WHAT YOU ARE ASKED TO DO: The entries below must be returned exactly as they stand.
• • • • •
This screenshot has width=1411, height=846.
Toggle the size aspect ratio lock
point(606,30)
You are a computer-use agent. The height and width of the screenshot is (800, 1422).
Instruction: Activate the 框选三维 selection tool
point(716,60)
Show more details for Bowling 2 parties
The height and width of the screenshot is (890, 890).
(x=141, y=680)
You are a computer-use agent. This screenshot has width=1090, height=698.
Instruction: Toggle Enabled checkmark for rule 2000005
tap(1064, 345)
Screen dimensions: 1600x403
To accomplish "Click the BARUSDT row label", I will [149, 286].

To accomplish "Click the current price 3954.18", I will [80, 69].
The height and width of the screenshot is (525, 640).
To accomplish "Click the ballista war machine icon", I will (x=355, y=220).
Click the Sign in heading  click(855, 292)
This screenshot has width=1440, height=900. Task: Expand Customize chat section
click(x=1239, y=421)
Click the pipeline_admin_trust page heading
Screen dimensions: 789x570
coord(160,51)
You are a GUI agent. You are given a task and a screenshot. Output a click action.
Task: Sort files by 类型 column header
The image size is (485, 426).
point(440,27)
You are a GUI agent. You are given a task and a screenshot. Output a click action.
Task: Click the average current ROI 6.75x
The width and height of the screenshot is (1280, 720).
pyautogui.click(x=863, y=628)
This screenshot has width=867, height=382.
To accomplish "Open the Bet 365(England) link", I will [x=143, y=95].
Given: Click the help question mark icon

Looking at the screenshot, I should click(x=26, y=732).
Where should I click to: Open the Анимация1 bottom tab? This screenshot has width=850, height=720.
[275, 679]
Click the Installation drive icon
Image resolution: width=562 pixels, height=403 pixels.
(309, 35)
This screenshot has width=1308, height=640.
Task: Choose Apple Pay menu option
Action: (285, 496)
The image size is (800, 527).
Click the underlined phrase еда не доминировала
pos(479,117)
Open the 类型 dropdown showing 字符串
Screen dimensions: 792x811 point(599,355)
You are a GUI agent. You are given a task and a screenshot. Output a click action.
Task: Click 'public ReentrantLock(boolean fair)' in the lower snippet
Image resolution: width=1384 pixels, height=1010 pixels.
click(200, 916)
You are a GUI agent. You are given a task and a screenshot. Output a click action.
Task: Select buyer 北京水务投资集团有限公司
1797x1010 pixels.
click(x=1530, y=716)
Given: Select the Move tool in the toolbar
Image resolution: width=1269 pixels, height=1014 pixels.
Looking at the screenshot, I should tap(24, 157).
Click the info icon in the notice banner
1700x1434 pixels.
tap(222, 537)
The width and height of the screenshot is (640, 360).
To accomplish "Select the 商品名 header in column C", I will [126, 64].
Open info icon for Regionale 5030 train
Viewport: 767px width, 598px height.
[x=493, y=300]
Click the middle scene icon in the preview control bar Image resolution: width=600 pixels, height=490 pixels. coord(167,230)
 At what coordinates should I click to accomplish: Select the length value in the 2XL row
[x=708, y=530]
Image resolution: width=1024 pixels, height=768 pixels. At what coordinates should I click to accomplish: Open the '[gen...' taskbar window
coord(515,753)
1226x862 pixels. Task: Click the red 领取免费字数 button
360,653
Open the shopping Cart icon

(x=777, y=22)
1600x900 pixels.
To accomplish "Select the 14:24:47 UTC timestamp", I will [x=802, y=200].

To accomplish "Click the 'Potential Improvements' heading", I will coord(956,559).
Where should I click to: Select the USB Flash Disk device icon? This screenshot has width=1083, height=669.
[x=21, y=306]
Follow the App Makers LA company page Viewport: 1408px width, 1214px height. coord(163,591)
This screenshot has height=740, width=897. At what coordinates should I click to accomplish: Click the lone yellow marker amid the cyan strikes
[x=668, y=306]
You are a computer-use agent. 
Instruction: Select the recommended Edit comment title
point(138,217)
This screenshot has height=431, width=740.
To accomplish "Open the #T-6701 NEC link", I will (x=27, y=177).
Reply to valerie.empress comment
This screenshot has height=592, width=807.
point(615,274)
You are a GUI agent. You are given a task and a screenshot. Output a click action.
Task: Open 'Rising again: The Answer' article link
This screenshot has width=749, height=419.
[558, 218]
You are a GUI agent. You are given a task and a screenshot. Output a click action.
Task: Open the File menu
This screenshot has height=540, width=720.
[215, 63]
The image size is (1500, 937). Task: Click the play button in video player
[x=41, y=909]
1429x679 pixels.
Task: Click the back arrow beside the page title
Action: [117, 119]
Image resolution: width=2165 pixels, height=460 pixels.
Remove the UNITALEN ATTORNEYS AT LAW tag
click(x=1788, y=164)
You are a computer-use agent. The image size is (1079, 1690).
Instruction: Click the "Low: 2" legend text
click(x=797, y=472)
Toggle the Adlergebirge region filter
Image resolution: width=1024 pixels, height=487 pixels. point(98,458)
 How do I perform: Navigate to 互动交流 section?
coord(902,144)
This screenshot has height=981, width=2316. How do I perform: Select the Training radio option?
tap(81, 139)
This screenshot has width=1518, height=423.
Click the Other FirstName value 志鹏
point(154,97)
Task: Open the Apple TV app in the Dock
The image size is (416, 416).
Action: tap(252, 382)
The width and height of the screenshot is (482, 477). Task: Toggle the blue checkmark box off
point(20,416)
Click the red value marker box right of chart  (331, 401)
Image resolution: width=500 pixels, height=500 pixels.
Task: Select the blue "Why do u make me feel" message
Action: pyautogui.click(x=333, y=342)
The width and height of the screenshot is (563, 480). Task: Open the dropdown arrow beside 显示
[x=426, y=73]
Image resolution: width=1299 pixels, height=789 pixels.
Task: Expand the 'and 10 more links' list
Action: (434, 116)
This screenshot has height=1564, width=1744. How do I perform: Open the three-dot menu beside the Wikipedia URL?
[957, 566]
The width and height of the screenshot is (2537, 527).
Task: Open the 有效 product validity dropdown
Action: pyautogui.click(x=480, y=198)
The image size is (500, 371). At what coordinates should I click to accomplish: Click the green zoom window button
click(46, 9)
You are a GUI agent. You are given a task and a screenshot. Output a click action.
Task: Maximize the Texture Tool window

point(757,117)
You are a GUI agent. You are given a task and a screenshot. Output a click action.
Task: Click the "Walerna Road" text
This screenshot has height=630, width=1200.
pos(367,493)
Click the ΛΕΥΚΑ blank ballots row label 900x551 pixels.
• • • • •
YOUR SOLUTION:
This screenshot has width=1411, height=846.
Toggle the size aspect ratio lock
point(606,30)
You are a computer-use agent. The height and width of the screenshot is (800, 1422).
Instruction: Activate the 框选三维 selection tool
point(716,60)
Show more details for Bowling 2 parties
The height and width of the screenshot is (890, 890).
(x=141, y=680)
You are a computer-use agent. This screenshot has width=1090, height=698.
Instruction: Toggle Enabled checkmark for rule 2000005
tap(1064, 345)
Screen dimensions: 1600x403
To accomplish "Click the BARUSDT row label", I will [149, 286].

To accomplish "Click the current price 3954.18", I will [80, 69].
The height and width of the screenshot is (525, 640).
To accomplish "Click the ballista war machine icon", I will (x=355, y=220).
Click the Sign in heading  click(855, 292)
This screenshot has width=1440, height=900. Task: Expand Customize chat section
click(x=1239, y=421)
Click the pipeline_admin_trust page heading
Screen dimensions: 789x570
coord(160,51)
You are a GUI agent. You are given a task and a screenshot. Output a click action.
Task: Sort files by 类型 column header
The image size is (485, 426).
point(440,27)
You are a GUI agent. You are given a task and a screenshot. Output a click action.
Task: Click the average current ROI 6.75x
The width and height of the screenshot is (1280, 720).
pyautogui.click(x=863, y=628)
This screenshot has width=867, height=382.
To accomplish "Open the Bet 365(England) link", I will [x=143, y=95].
Given: Click the help question mark icon

Looking at the screenshot, I should click(x=26, y=732).
Where should I click to: Open the Анимация1 bottom tab? This screenshot has width=850, height=720.
[275, 679]
Click the Installation drive icon
Image resolution: width=562 pixels, height=403 pixels.
(309, 35)
This screenshot has width=1308, height=640.
Task: Choose Apple Pay menu option
Action: (285, 496)
The image size is (800, 527).
Click the underlined phrase еда не доминировала
pos(479,117)
Open the 类型 dropdown showing 字符串
Screen dimensions: 792x811 point(599,355)
You are a GUI agent. You are given a task and a screenshot. Output a click action.
Task: Click 'public ReentrantLock(boolean fair)' in the lower snippet
Image resolution: width=1384 pixels, height=1010 pixels.
click(200, 916)
You are a GUI agent. You are given a task and a screenshot. Output a click action.
Task: Select buyer 北京水务投资集团有限公司
1797x1010 pixels.
click(x=1530, y=716)
Given: Select the Move tool in the toolbar
Image resolution: width=1269 pixels, height=1014 pixels.
Looking at the screenshot, I should tap(24, 157).
Click the info icon in the notice banner
1700x1434 pixels.
tap(222, 537)
The width and height of the screenshot is (640, 360).
To accomplish "Select the 商品名 header in column C", I will [126, 64].
Open info icon for Regionale 5030 train
Viewport: 767px width, 598px height.
[x=493, y=300]
Click the middle scene icon in the preview control bar Image resolution: width=600 pixels, height=490 pixels. coord(167,230)
 At what coordinates should I click to accomplish: Select the length value in the 2XL row
[x=708, y=530]
Image resolution: width=1024 pixels, height=768 pixels. At what coordinates should I click to accomplish: Open the '[gen...' taskbar window
coord(515,753)
1226x862 pixels. Task: Click the red 领取免费字数 button
360,653
Open the shopping Cart icon

(x=777, y=22)
1600x900 pixels.
To accomplish "Select the 14:24:47 UTC timestamp", I will [x=802, y=200].

To accomplish "Click the 'Potential Improvements' heading", I will coord(956,559).
Where should I click to: Select the USB Flash Disk device icon? This screenshot has width=1083, height=669.
[x=21, y=306]
Follow the App Makers LA company page Viewport: 1408px width, 1214px height. coord(163,591)
This screenshot has height=740, width=897. At what coordinates should I click to accomplish: Click the lone yellow marker amid the cyan strikes
[x=668, y=306]
You are a computer-use agent. 
Instruction: Select the recommended Edit comment title
point(138,217)
This screenshot has height=431, width=740.
To accomplish "Open the #T-6701 NEC link", I will (x=27, y=177).
Reply to valerie.empress comment
This screenshot has height=592, width=807.
point(615,274)
You are a GUI agent. You are given a task and a screenshot. Output a click action.
Task: Open 'Rising again: The Answer' article link
This screenshot has width=749, height=419.
[558, 218]
You are a GUI agent. You are given a task and a screenshot. Output a click action.
Task: Open the File menu
This screenshot has height=540, width=720.
[215, 63]
The image size is (1500, 937). Task: Click the play button in video player
[x=41, y=909]
1429x679 pixels.
Task: Click the back arrow beside the page title
Action: [117, 119]
Image resolution: width=2165 pixels, height=460 pixels.
Remove the UNITALEN ATTORNEYS AT LAW tag
click(x=1788, y=164)
You are a computer-use agent. The image size is (1079, 1690).
Instruction: Click the "Low: 2" legend text
click(x=797, y=472)
Toggle the Adlergebirge region filter
Image resolution: width=1024 pixels, height=487 pixels. point(98,458)
 How do I perform: Navigate to 互动交流 section?
coord(902,144)
This screenshot has height=981, width=2316. How do I perform: Select the Training radio option?
tap(81, 139)
This screenshot has width=1518, height=423.
Click the Other FirstName value 志鹏
point(154,97)
Task: Open the Apple TV app in the Dock
The image size is (416, 416).
Action: tap(252, 382)
The width and height of the screenshot is (482, 477). Task: Toggle the blue checkmark box off
point(20,416)
Click the red value marker box right of chart  (331, 401)
Image resolution: width=500 pixels, height=500 pixels.
Task: Select the blue "Why do u make me feel" message
Action: pyautogui.click(x=333, y=342)
The width and height of the screenshot is (563, 480). Task: Open the dropdown arrow beside 显示
[x=426, y=73]
Image resolution: width=1299 pixels, height=789 pixels.
Task: Expand the 'and 10 more links' list
Action: (434, 116)
This screenshot has height=1564, width=1744. How do I perform: Open the three-dot menu beside the Wikipedia URL?
[957, 566]
The width and height of the screenshot is (2537, 527).
Task: Open the 有效 product validity dropdown
Action: pyautogui.click(x=480, y=198)
The image size is (500, 371). At what coordinates should I click to accomplish: Click the green zoom window button
click(46, 9)
You are a GUI agent. You are given a task and a screenshot. Output a click action.
Task: Maximize the Texture Tool window

point(757,117)
You are a GUI agent. You are given a task and a screenshot. Output a click action.
Task: Click the "Walerna Road" text
This screenshot has height=630, width=1200.
pos(367,493)
Click the ΛΕΥΚΑ blank ballots row label 900x551 pixels.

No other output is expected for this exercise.